"Voters don’t care about the organizational chart of our campaign," said Jill Hazelbaker, the campaign spokeswoman. "What they want to hear from John McCain is how he plans to bring about economic prosperity and secure the peace for future generations.[emphasis added]I daresay most Americans would think that quote very unremarkable. I think it's outrageous, and displays a fundamental error.
The idea that politicians can create wealth is absurd. They help create, at best and only partially and rarely, conditions which make it possible for productive people to create goods and services for trade. Researchers who invent wearable kidneys, executives who manage oil refinery construction, and the man who runs a machine producing camera parts — these are the individuals who create prosperity.
Politicians have a valid role to play here: to create and modify legislation to protect property. They are tasked with protecting property rights by defining how those operate in specific circumstances. They have no valid role to play in creating the property in the first place, nor have they ever.
That a candidate can get away with touting a plan to create prosperity already shows how deep the problem is.
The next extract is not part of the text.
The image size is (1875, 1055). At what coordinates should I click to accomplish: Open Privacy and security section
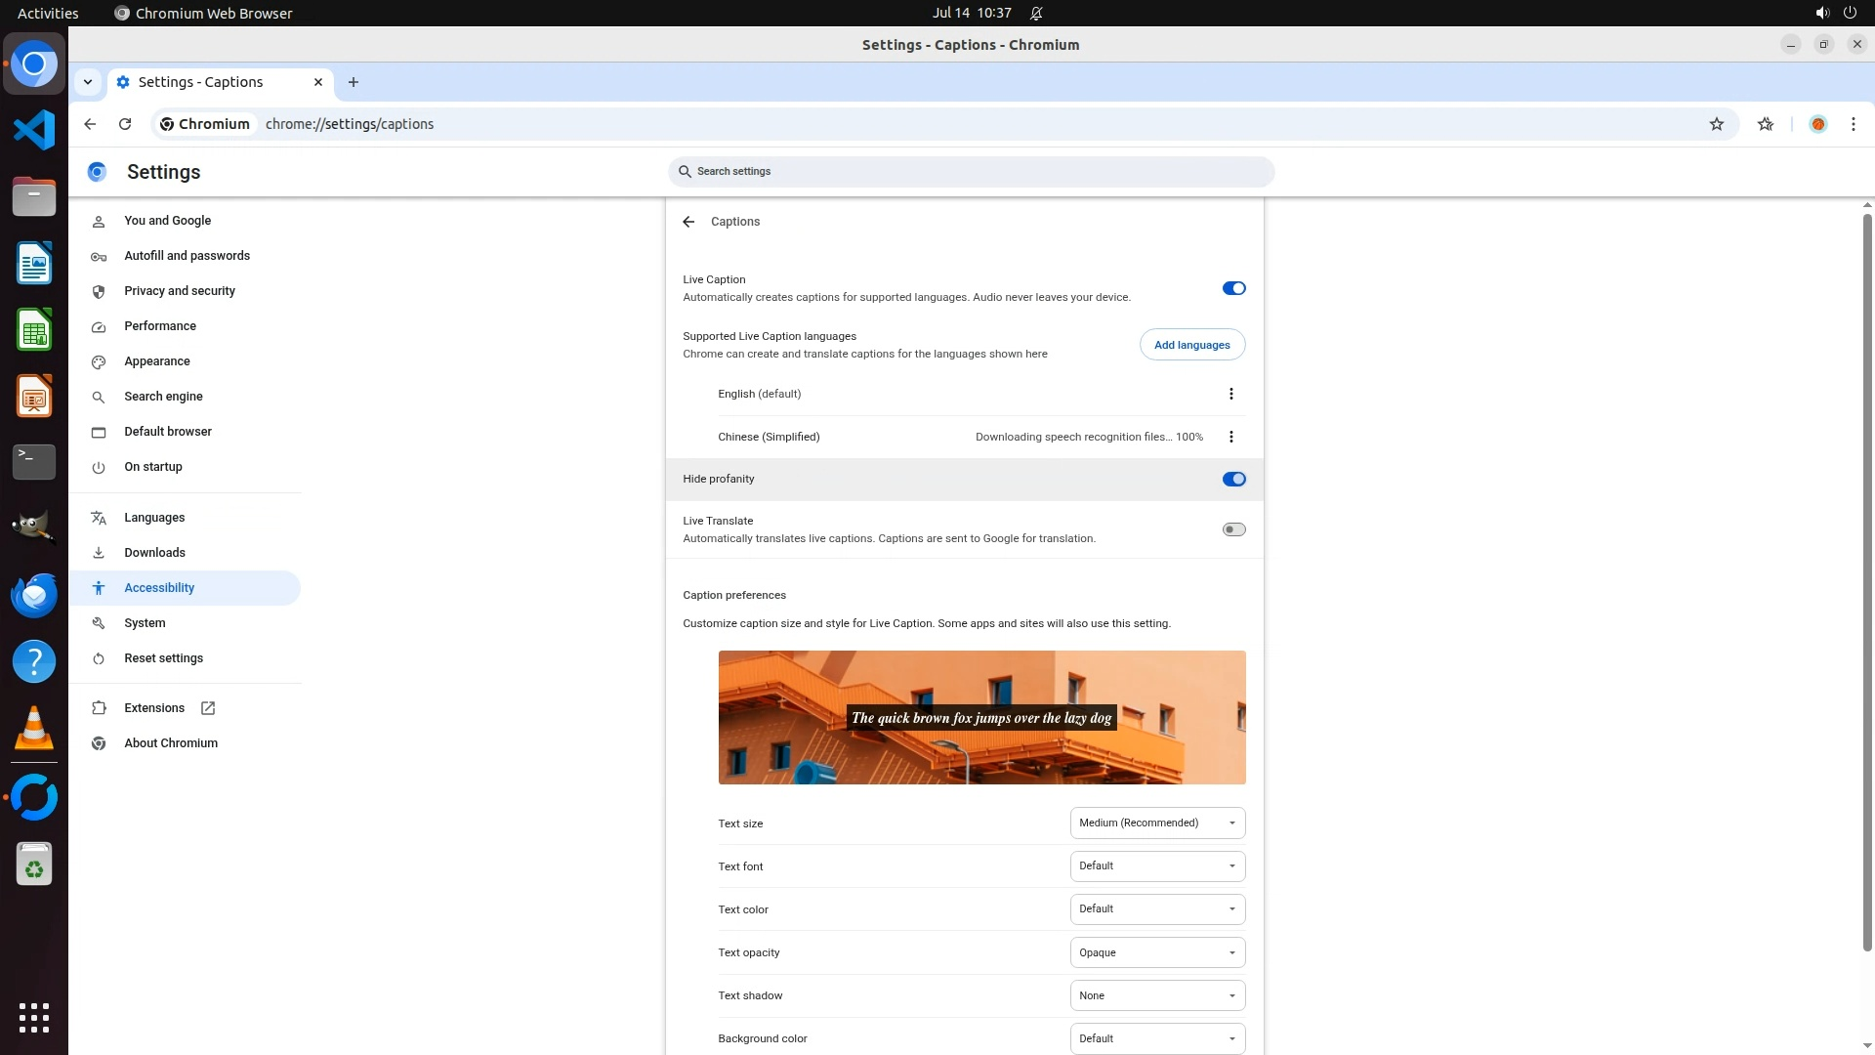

That plan will get pored over with the finest of microscopes by advocates and opponents both. Its pros and cons will be scrutinized and hotly debated on hundreds of news sites and blogs. Few will challenge him for presenting one in the first place.
As usual, the basic social problems this country faces are not primarily power-lusting politicians, destructive as they are. It is that all too many are willing to hand them power they ought not have in the first place.